**Problem description**: Render the lines below as a numbered list, omitting any blank lines and excluding the pictures.

**Exercise data**:
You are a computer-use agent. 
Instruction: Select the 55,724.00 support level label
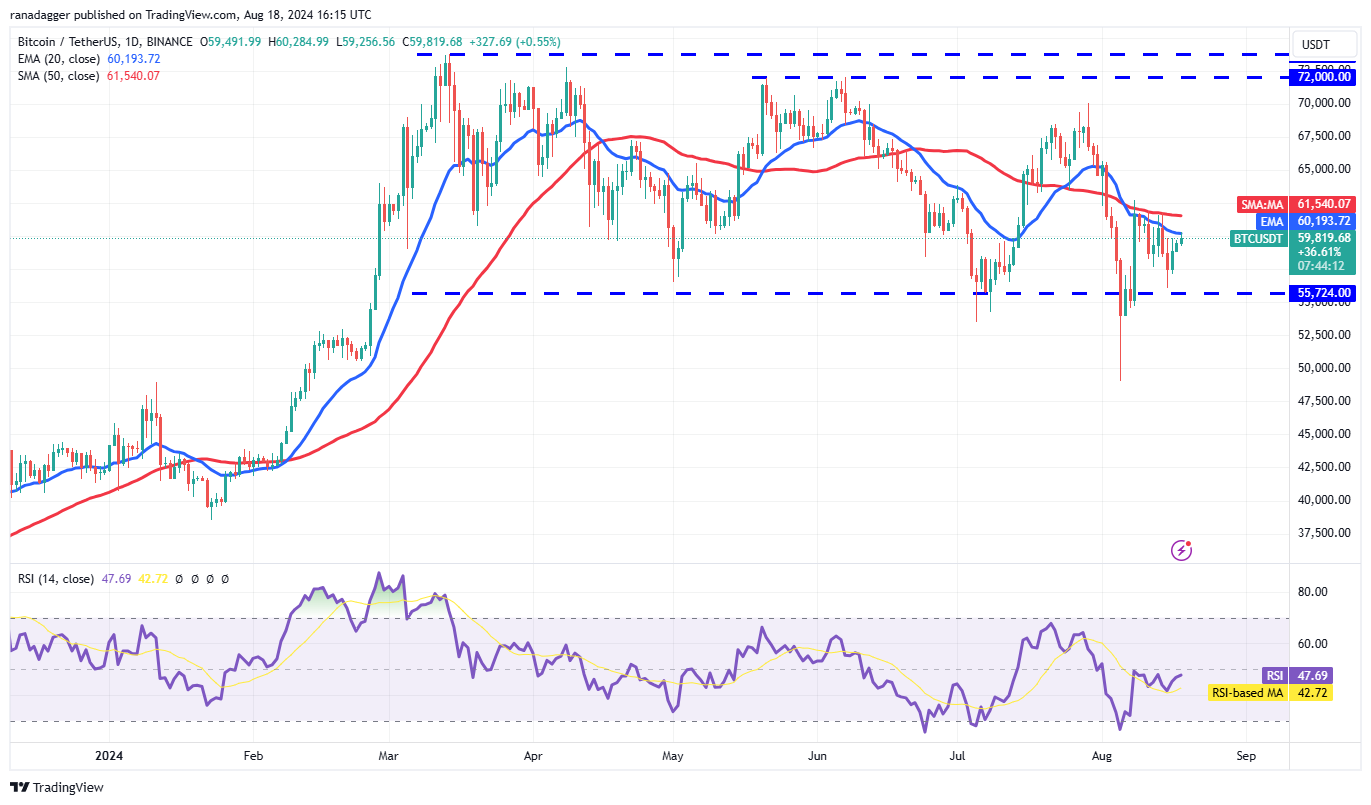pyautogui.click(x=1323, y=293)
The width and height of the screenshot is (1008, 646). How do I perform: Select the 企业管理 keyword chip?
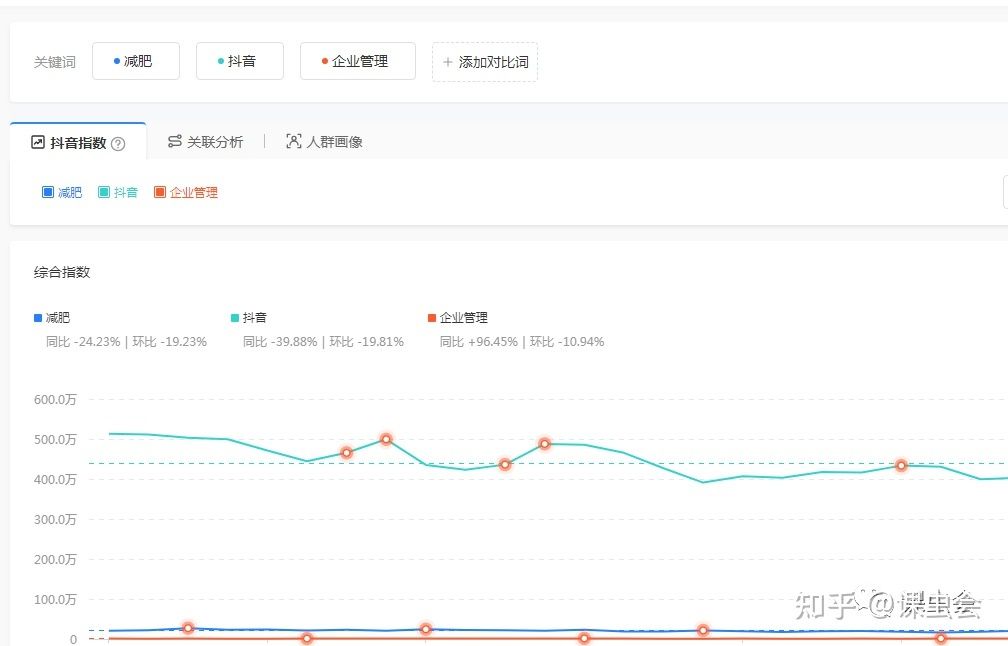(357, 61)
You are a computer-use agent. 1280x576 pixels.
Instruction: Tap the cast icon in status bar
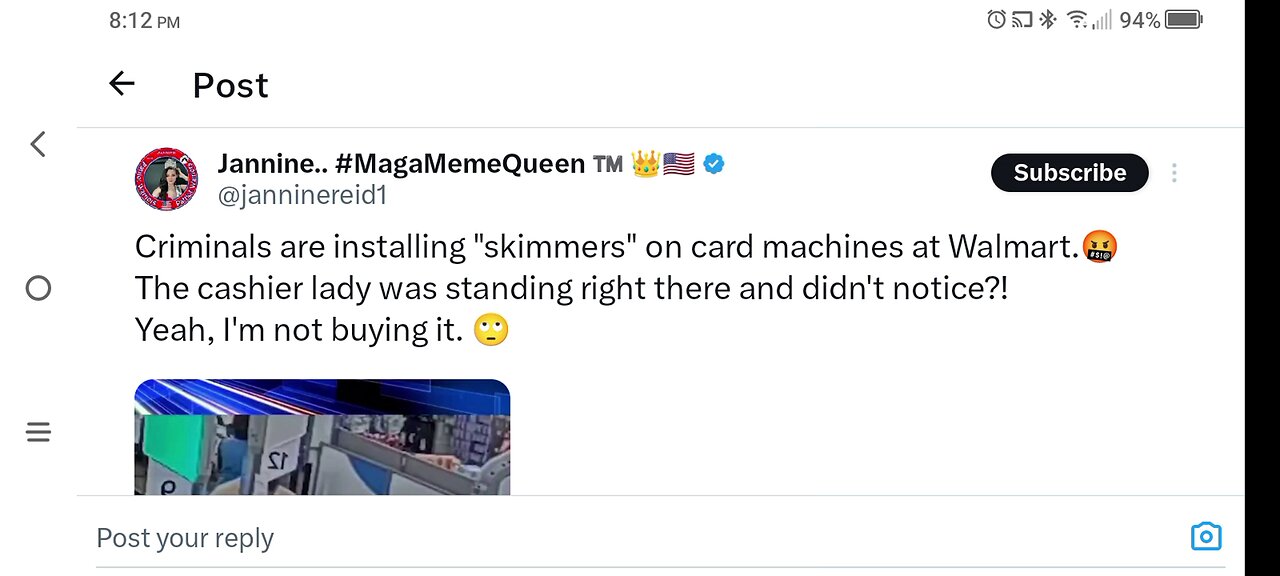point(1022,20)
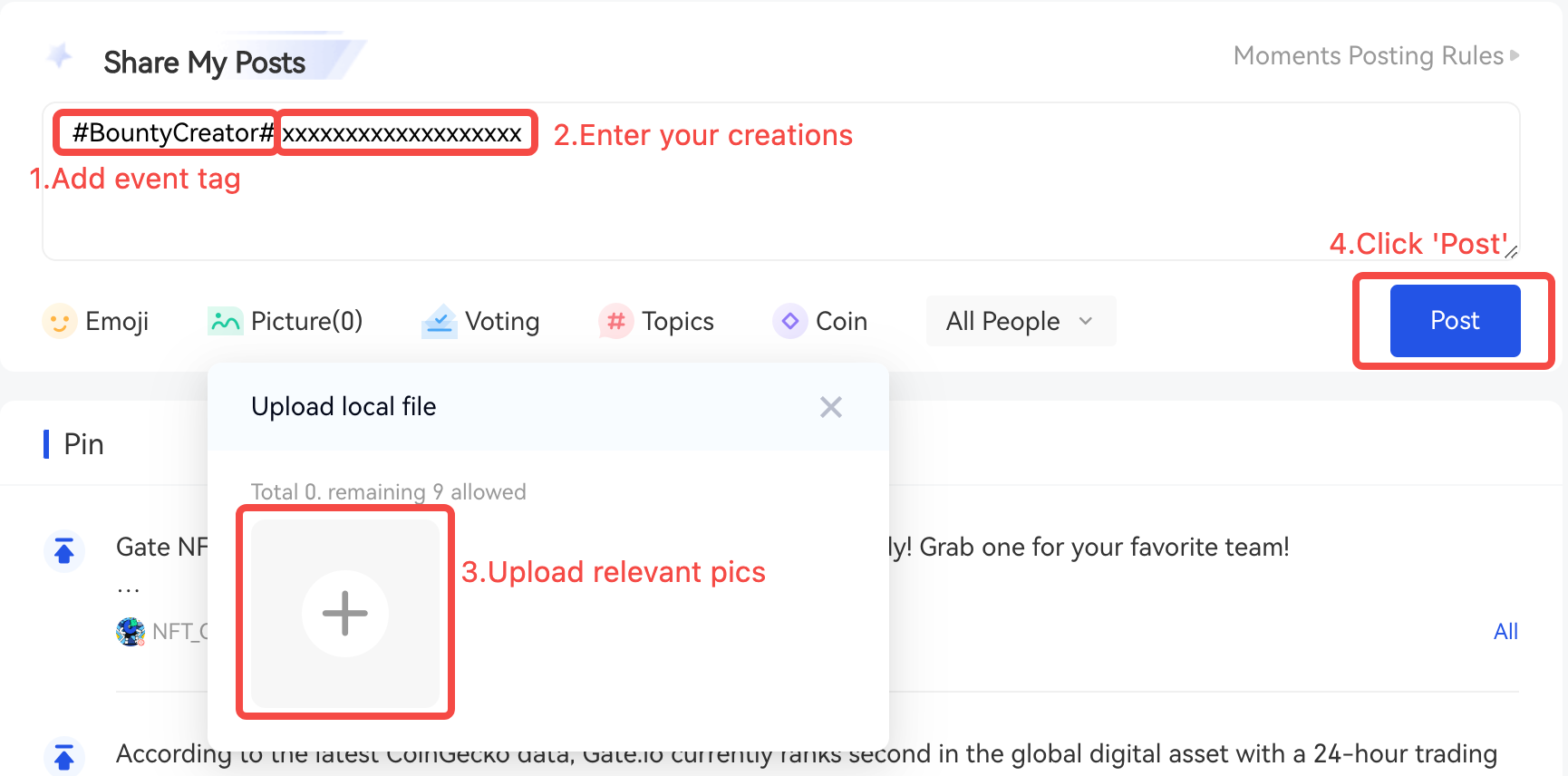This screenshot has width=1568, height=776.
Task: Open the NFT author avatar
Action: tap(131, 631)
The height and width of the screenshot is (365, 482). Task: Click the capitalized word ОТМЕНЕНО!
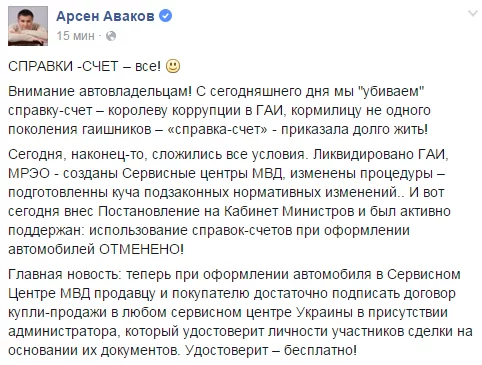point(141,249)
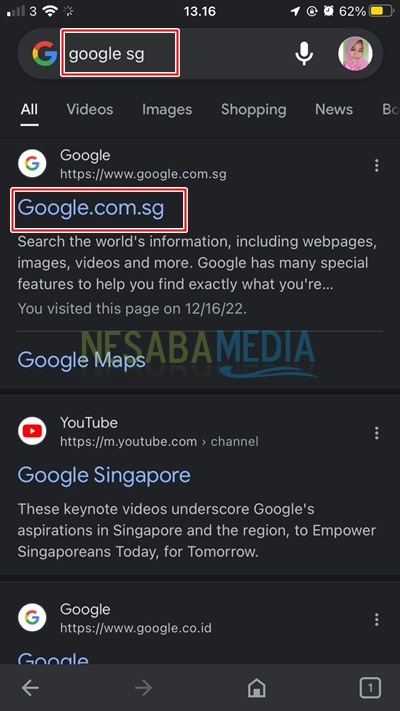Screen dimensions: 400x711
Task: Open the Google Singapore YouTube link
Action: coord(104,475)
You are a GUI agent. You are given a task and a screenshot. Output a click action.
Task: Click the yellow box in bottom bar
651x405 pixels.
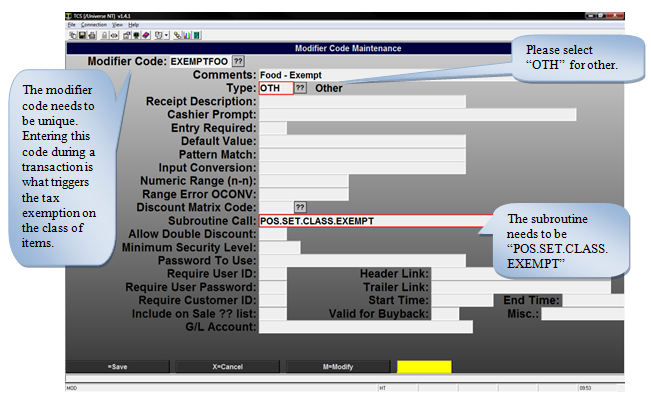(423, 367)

**Result of this task**:
1. You are a computer-use agent. 
2. Instruction: Select the 55,724.00 support level label
3. pyautogui.click(x=1323, y=293)
4. The width and height of the screenshot is (1008, 646). How do I perform: Select the 企业管理 keyword chip?
5. (357, 61)
6. You are a computer-use agent. 1280x576 pixels.
7. Instruction: Tap the cast icon in status bar
8. point(1022,20)
9. This screenshot has width=1568, height=776.
10. Task: Open the NFT author avatar
11. Action: tap(131, 631)
12. The height and width of the screenshot is (365, 482). Task: Click the capitalized word ОТМЕНЕНО!
13. point(141,249)
14. Screen dimensions: 400x711
15. Task: Open the Google Singapore YouTube link
16. Action: coord(104,475)
17. You are a GUI agent. You are given a task and a screenshot. Output a click action.
18. Task: Click the yellow box in bottom bar
19. 651x405 pixels.
20. (423, 367)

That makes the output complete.